The powerful Belize National Teachers Union (BNTU) is also polling its members as negotiation with the government continues; but National President, Senator Elena Smith says the teachers are soundly against a salary cut. In fact, one branch is planning to make its sentiments known on Wednesday. Teachers in Stann Creek have organized a motorcade to protest the proposed salary cut and increment freeze. Smith says that while teachers understand that the country is in a difficult situation, they cannot and are not willing to suffer a salary cut.
Elena Smith, President, BNTU: “Well the first reaction has bee “No” to salary cuts point blank and I can’t say it any other way. Our teachers are saying at at this point in time they cannot afford any salary cuts whatsoever. We understand that the country is in a serious situation and our teachers are concerned that you know what it’s a bit unfair because we did not create this situation but we have to be the ones to suffer it seems for those decisions that were made on our behalf. And so while I cannot go into any further discussions or reporting on what would be or what are the other recommendations I know for sure that initially that has been the first reaction. All of those recommendations that you could possibly think of in terms of how we could help the economy to be better those were shared with the government officials. We have not yet taken a position, we are still as I said in the consultation process but our teachers have been saying that there are lots of things that the government could do to look at enhancing revenue and saving on expenses and they are hoping that the government would probably look at those things, consider them seriously before making any other decisions and so again as we meet tomorrow we will be compiling what those recommendations are from our teachers and we are going to be presenting them once more to the officials side and then we go from there.”
According to Senator Smith, it is unfair for the teachers and public officers to financially suffer further because of the economic situation.
Elena Smith, President, BNTU: “Teachers have to provide almost everything for the classroom out of pocket and so that is a huge concern because if my salary is being concern because if my salary is being cut by whatever percent that is eight, five, seven, ten, whatever it is it would mean that as a teacher I would have less to put into my classroom to be able to teach my students and so we have to look at all of those things. Recall that the persons paid by government does not only include teachers and public officers, we have other groups BDF, police you know all of those who are also paid by government and those persons will be affected. Now how much of those persons who are paid by government could really and truly afford a cut, whatever amount that is going to be and what would be the ripple effect of that on the economy because if I have less I spend less correct ? And so how would that impact then businesses, how would that impact the growth of the economy if that were to happen so again as I said while I cannot get into any details as yet in terms of what it is we would be willing to accept and be willing to negotiate we know from initial response from our teachers that they’re definitely not at this point in time – and I’m not sure if they will ever be – in favor of any salary cuts.”
The BNTU has issued a survey, asking its members to express their sentiments about GOB’s proposed salary cuts.

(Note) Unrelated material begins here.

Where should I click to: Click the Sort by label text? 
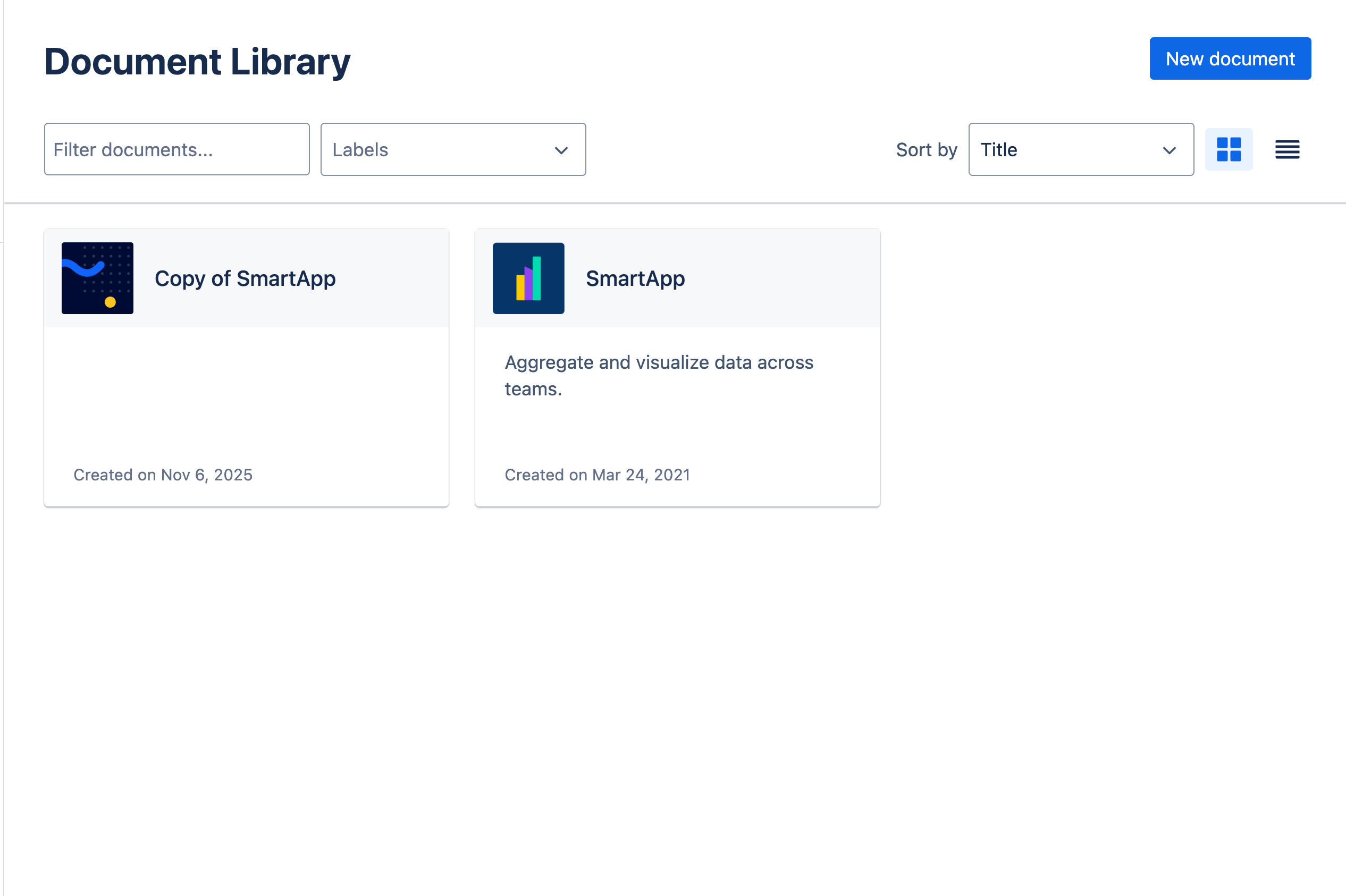pos(926,149)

Elena Smith, President, BNTU: “In the survey we asked one question “What are you prepared to do.” or what actions are you prepared to take because again we have to when we meet to discuss these things as a union we have to know what our members are thinking. They are the ones who tell us what we should do and so instead of going back to them over and over to say “Okay so what action ?” we tried to put as many things as we can put in that one survey so that when we have responses there’s no need for us to return hopefully to them right away but we would have something that we could sit and discuss and we’d have sort of a leeway in which we can make decisions based on what they have responded to us. So what would be something normal that we would ask them you know “What kind of action are you willing to take ?” they may say none, they may give you certain industrial actions, they may say things that would not affect what it is they are doing in any significant way we’re not sure but we gave them that option to give us a sense of direction in terms of what they are willing to do.”
Budget consultation meetings continue tomorrow.